Suncorp Group update and Bank APS 330 Teleconference script 27 May 2014

But I think what we've done in this announcement, and it's obviously a complex announcement, it's got a number of activities to it including the loss recognition coming through, which will lead to a writedown of deferred acquisition costs. We have treated all of those initiatives as non-cash items, intangible assets, and felt that it was, given the complexity of the announcement, appropriate for them to be reset below the cash earnings line in the analyst pack, P and L. So it is a big announcement again as we work our way through the future. We will make decisions about how we present the numbers and we will be very transparent about how they're presented at the time. So no one will be under any misapprehension as to how the numbers play out either in this result or in any future result.

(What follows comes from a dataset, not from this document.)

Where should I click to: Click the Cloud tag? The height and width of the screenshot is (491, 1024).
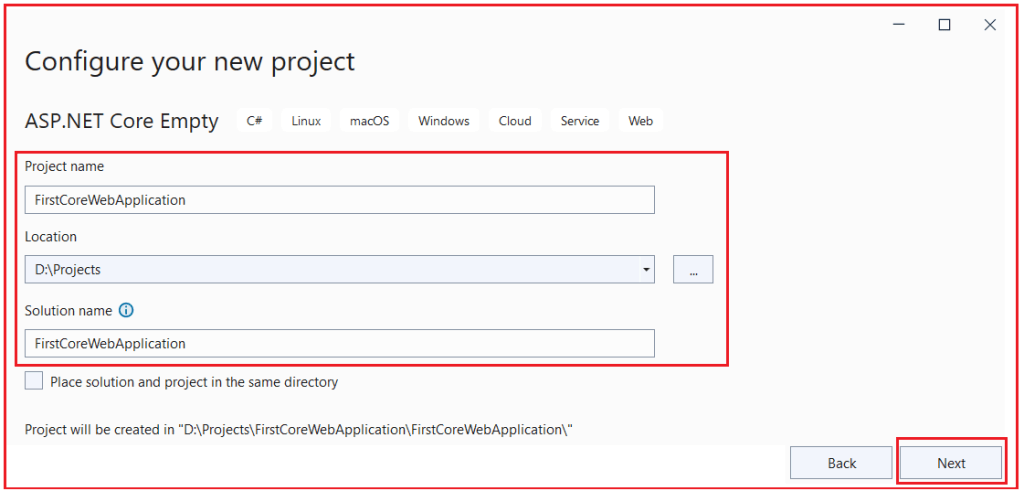click(515, 121)
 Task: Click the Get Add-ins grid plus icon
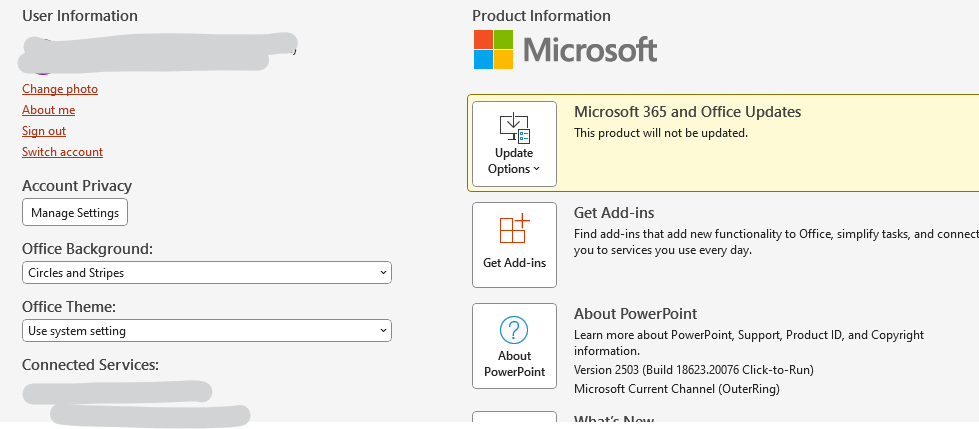pyautogui.click(x=514, y=229)
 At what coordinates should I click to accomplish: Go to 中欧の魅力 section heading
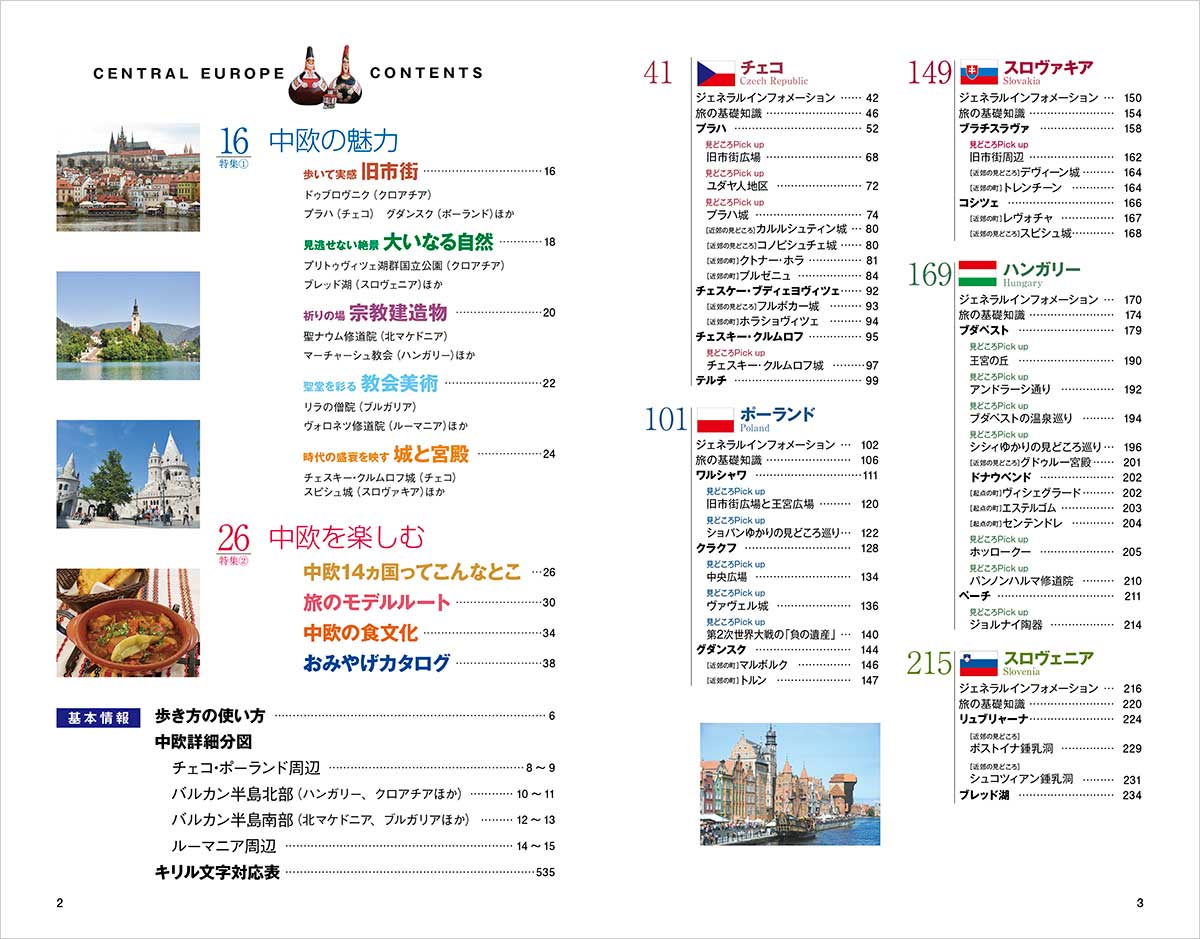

Jeremy, I don't know if you want to...

Jeremy Robson: Yeah, I agree. Our view, James, is it's one package of assumption changes. Where those assumption changes impacted the balance sheet is subject to the extent of the vagaries of accounting. So for us it's one package of change, one P and L outcome, which we say $500 million is pretty significant and therefore below the line.

James Coghill: (UBS, Analyst) Okay, that's fine. One last quick question on those growth targets Patrick. Perhaps you can just outline how you would characterise commercial insurance, the environment there, and why you're confident that those growth rates would be quite high because running through the numbers, to get into that 4% to 6% range, if you're saying PI is broadly flat, commercial insurance obviously has to be growing at a reasonable pace to safely get into that new 4% to 6% range. How would you characterise the environment and were you factoring in any rate pressure in commercial insurance?

Patrick Snowball: James, I guess we have another opportunity in a couple of days to address this. I think it's important that you recall that our commercial business includes our statutory business, which is in extremely good shape having reengineered that business over the last three years. At the same time, we are seeing a disruption in the market particularly with the potential or the acquisition of Wesfarmers going through and we have reshaped that business very successfully over the last two years. It's a combination of all those which gives us confidence of our system growth in the commercial business.

James Coghill: (UBS, Analyst) Okay, thank you.

Operator: Your next question comes from the line of Ross Curran from Commonwealth Bank of Australia. Please go ahead.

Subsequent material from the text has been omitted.